Stored data entries
━━━━━━

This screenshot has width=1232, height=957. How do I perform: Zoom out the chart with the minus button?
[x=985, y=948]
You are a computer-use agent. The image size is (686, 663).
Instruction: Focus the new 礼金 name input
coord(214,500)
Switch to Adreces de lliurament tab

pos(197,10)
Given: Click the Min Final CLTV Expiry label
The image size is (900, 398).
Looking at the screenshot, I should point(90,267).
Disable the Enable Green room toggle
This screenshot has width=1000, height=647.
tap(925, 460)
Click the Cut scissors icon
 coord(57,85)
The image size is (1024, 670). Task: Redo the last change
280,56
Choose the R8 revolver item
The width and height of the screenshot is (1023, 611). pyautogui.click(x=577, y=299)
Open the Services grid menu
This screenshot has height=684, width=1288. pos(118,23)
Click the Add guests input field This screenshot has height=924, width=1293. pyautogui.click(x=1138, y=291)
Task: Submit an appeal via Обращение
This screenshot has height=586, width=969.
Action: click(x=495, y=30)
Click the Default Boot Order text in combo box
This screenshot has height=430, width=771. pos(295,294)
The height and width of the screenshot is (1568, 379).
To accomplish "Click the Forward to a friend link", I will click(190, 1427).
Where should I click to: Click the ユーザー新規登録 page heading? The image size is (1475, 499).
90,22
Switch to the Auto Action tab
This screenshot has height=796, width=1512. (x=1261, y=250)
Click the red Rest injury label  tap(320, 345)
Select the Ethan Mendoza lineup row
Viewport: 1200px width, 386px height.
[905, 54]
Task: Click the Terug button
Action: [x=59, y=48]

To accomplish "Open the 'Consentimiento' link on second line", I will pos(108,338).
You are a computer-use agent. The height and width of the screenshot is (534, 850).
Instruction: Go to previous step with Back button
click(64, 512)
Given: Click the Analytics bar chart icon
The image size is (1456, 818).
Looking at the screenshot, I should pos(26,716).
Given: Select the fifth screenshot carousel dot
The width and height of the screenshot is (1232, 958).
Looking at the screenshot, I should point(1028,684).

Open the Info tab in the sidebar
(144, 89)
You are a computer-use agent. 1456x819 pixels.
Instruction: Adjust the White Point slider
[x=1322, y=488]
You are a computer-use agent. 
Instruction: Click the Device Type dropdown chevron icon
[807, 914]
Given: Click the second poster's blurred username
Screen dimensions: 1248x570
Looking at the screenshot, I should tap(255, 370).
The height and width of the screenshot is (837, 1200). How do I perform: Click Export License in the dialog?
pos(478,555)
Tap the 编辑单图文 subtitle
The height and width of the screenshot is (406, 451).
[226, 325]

━━━━━━

Which lines hold the word "Select"? Copy each of them from the records.

Select the Ethan Mendoza lineup row
Given: Select the fifth screenshot carousel dot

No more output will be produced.